_WHAT NEEDS TO BE DONE_
Rewrite the passage about finishing a PhD, between "What I lost" and "or another decade.)", inclusive, with "cycle" replaced by "chapter".

_EXCERPT_
What I lost and what I found when I finished my PhD

No matter how it looks, or where it takes you, the end of grad school necessitates a change. You are completing one cycle and starting another, no matter if that cycle is academic, professional, personal, intellectual. As with everything, your mileage may vary, but here is a list of things I lost and found after my defense (some immediate, so much later, and I'm sure there will be more things on both lists in another year, or another decade.)

Things I lost:

  • A sense of myself as a student, always learning and growing

  • An intellectual community with tons of shared interests, vocabulary, references, and ways of thinking

  • A vision for the future that was standardized

  • A good excuse for not going to things I didn't want to go to ("sorry, can't! will be writing - big deadline!)

_GIVEN INFORMATION_
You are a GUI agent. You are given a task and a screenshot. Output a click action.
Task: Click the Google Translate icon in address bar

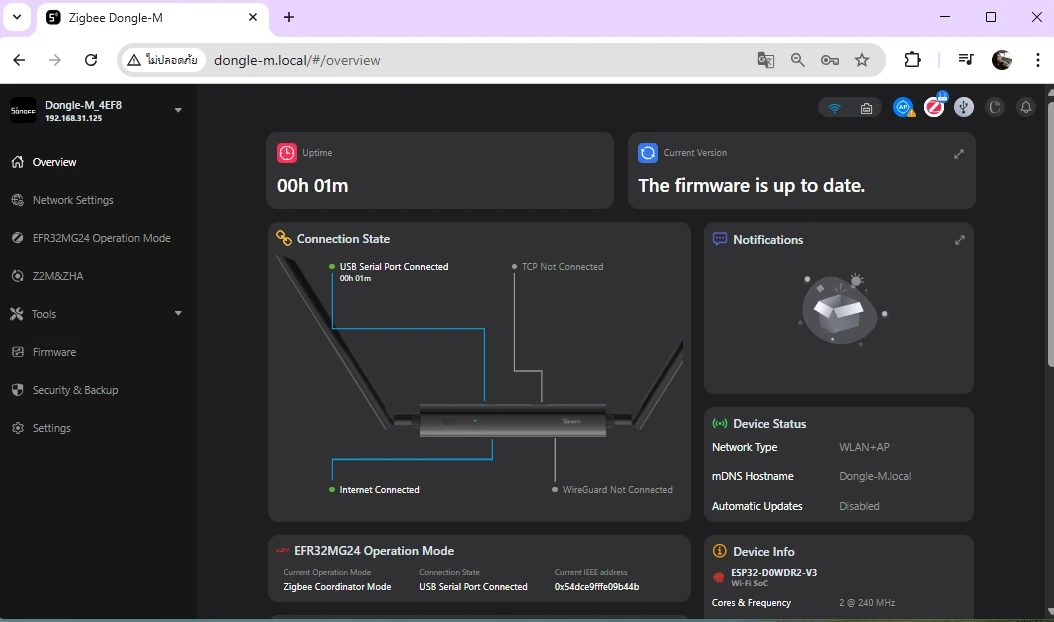click(766, 60)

_EXERCISE ANSWER_
What I lost and what I found when I finished my PhD

No matter how it looks, or where it takes you, the end of grad school necessitates a change. You are completing one chapter and starting another, no matter if that chapter is academic, professional, personal, intellectual. As with everything, your mileage may vary, but here is a list of things I lost and found after my defense (some immediate, so much later, and I'm sure there will be more things on both lists in another year, or another decade.)